Legal Question in Real Estate Law in California
I have been renting a house for 5 years now. In the last year I have asked LL for repairs verbally( no bannister on upstAirs landing, mice infestation, termites swarming in back room,no kind of carpet in bedroom just plywood, LL garbage can full of oil and water to be removed from back fence) all with a promise by LL to fix via email (august/september 2010)acknowledgeing that these need to be repaired.Finally in December 2010, I put it in writing and stated to fix in a timely manner. No response
back in January, so in February, I repair and deducted
for carpet installation and sent receipt and rent reduction. I contacted the city code enforcement on feb 22. They came out on march and found him in violation. I paid full rent on march 4 with again restating the repairs and their unwillingness to resolve these issues. On march 4 LL was sent a letter about violations and on march 8 I had a 60 day notice to vacate. I am current on my rent and owe them nothing.
My questions are:
1- is this a clear defense of retaliation in UD?
2- I am supposed to be out by May 9. I was told to pay full rent in may if fighting UD. I read that if he accepts mays full rent he can't proceed with UD. is this true?
3- should I have a attorney represent me in court or should I just have them help me fill out the response of the UD?

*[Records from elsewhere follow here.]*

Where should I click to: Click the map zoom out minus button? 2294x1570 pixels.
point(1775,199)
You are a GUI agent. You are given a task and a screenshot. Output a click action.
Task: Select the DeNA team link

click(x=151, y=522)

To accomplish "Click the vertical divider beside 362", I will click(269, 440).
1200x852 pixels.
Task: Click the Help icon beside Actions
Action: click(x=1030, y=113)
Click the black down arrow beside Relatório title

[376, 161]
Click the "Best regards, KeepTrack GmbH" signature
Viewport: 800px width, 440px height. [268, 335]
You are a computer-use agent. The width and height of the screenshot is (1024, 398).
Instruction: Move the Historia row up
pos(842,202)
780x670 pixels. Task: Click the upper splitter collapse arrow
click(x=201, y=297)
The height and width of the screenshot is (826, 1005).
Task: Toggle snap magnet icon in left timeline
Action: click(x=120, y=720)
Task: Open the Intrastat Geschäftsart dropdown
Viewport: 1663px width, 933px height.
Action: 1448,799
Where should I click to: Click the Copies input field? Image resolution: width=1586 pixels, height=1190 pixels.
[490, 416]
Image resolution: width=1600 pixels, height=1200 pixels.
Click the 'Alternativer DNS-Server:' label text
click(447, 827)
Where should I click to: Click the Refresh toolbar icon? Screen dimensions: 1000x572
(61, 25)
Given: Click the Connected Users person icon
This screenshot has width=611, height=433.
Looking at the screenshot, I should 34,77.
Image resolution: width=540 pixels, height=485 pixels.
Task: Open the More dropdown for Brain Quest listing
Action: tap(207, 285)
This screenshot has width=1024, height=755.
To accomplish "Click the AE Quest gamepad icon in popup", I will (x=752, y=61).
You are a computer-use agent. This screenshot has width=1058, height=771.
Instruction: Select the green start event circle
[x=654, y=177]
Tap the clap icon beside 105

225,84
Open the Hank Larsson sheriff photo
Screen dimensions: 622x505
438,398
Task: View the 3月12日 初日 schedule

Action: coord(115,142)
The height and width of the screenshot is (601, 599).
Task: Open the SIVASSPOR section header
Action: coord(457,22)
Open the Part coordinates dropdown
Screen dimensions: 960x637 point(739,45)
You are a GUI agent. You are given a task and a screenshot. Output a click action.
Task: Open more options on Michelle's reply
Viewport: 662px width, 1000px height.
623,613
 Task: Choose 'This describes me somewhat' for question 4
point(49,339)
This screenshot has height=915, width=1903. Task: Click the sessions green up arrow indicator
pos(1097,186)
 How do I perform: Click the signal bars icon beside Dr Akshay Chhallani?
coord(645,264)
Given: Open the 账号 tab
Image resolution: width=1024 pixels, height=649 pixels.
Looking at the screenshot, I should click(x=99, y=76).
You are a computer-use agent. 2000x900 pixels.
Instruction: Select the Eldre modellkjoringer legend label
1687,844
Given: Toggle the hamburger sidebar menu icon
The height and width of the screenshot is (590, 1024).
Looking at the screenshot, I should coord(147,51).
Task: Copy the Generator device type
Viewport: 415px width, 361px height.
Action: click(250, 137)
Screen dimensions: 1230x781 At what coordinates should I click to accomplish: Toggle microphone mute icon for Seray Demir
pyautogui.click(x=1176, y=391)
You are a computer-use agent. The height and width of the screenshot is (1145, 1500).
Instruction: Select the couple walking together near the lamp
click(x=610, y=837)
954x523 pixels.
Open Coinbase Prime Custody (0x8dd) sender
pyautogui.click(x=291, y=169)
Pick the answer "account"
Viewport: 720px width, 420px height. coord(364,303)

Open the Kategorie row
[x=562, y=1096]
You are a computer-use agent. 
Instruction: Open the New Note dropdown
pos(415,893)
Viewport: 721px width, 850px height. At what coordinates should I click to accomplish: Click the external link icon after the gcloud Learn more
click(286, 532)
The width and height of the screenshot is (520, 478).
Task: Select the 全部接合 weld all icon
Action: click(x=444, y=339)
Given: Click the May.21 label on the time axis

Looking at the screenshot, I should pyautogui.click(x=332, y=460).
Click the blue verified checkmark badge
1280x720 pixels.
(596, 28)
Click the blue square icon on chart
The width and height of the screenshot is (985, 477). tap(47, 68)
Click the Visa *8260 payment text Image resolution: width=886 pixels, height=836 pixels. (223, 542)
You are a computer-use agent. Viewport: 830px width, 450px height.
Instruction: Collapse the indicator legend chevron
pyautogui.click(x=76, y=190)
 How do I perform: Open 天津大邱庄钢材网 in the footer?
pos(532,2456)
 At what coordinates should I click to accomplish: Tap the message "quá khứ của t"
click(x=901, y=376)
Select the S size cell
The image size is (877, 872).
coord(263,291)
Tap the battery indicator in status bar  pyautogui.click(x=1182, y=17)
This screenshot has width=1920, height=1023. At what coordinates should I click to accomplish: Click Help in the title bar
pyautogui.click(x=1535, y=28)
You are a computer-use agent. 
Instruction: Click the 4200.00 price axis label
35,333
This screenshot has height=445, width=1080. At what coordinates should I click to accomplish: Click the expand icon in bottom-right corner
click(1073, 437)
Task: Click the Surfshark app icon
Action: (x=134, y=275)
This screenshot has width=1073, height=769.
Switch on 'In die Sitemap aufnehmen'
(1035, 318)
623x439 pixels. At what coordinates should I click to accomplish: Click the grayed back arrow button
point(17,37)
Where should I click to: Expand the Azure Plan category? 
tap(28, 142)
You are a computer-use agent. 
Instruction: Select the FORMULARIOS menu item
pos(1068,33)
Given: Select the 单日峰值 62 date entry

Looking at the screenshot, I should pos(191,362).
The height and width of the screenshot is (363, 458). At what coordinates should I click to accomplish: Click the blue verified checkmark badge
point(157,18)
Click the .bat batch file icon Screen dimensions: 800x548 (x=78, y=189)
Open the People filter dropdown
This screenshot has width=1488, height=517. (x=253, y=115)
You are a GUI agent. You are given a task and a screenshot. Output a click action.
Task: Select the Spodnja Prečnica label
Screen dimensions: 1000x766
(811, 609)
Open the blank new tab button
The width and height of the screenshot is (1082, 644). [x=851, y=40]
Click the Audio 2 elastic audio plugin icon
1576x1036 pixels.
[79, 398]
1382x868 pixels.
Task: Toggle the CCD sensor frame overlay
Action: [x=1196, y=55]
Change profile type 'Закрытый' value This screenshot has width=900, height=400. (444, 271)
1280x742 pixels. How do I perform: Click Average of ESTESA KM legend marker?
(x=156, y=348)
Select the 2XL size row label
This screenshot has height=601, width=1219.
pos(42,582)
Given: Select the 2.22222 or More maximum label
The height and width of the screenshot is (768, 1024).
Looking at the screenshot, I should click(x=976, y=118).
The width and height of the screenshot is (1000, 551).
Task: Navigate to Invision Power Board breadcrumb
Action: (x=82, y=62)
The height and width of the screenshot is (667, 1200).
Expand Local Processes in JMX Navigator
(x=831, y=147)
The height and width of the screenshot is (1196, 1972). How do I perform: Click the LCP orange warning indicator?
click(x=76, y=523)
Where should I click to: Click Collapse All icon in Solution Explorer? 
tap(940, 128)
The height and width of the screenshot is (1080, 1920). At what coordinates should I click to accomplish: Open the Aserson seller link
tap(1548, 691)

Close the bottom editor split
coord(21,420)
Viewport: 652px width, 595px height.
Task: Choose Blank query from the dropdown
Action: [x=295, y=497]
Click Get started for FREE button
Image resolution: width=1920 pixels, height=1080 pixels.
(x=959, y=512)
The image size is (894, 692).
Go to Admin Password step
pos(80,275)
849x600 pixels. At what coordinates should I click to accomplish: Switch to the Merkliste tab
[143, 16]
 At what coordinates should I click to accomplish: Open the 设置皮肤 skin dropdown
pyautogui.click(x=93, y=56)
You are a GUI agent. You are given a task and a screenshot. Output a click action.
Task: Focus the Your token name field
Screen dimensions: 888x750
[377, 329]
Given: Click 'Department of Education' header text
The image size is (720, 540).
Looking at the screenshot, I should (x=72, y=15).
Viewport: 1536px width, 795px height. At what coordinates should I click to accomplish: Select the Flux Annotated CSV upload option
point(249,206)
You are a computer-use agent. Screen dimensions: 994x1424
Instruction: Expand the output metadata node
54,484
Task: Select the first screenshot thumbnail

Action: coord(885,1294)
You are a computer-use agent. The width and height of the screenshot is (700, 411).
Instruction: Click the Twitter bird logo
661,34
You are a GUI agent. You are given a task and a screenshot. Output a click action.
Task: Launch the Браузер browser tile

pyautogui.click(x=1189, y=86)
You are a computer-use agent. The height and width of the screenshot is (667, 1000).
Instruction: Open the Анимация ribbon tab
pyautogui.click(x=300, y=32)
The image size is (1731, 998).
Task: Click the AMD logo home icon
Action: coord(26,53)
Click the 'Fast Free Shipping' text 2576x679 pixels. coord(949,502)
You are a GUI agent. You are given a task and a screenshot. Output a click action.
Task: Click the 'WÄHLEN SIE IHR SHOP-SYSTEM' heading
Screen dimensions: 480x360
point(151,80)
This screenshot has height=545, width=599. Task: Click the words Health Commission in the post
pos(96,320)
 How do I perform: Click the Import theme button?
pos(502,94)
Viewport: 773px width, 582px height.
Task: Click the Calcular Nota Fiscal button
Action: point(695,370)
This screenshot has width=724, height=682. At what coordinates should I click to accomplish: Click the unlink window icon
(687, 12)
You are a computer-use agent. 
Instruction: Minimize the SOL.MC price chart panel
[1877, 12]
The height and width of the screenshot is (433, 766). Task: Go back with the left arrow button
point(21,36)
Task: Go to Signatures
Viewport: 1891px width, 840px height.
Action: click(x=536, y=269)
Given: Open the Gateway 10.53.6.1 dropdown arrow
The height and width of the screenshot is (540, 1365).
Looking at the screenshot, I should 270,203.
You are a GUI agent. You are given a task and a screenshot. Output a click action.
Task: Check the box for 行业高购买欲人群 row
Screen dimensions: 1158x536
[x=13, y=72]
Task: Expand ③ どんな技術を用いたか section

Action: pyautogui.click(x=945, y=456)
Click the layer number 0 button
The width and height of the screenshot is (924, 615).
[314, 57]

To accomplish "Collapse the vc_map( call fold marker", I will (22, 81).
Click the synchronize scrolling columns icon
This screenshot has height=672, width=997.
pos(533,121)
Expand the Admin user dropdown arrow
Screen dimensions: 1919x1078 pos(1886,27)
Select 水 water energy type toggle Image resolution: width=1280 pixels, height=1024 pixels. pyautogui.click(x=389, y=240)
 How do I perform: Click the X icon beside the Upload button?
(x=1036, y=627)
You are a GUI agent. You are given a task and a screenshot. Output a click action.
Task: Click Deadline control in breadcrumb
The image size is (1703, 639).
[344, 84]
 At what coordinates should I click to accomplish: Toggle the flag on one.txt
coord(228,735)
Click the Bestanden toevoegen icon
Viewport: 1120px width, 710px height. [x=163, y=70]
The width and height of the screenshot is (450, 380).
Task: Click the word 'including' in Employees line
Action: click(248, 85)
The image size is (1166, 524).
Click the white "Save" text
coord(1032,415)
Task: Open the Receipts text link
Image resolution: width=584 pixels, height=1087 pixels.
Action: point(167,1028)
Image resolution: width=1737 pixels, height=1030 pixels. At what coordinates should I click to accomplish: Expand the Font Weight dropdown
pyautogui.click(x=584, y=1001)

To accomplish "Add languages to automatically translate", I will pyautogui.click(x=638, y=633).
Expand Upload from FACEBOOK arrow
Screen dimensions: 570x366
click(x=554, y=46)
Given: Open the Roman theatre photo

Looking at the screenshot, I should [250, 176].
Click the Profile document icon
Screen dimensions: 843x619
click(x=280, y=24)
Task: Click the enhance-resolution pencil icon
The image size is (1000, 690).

Any advice would be helpful and look forward to all help!
Thanks
1- can this be fought in UD as a retaliation
1 Answer from Attorneys
First, nobody on this forum can give you a clear-cut answer that yes this is retaliatory or no, it is not. It certainly has elements of retaliatory eviction, but an attorney would have to sit with you and collect a lot more facts to give you a reliable opinion as to defensibility of an eviction on the basis of retaliation.
Second, no that is not true. The landlord, from your description, appears to be evicting you on the basis of a sixty day notice to terminate your tenancy. That has nothing to do with rent, and in fact, if you did not pay the rent, you now give the landlord grounds to give you a three day notice to pay or quit, and get this into Court that much faster. You must pay rent to even get to the point of attempting to defend an eviction on the grounds that it is retaliatory.
Third, absolutely you need an attorney. Proving up a defense of retaliatory eviction is complex and you cannot rely on the COurt staff to help you fill out the correct forms. Find a local tenant rights attorney - they're out there and you want someone with local knowledge of your courts. Good luck - sounds like you have a really bad landlord!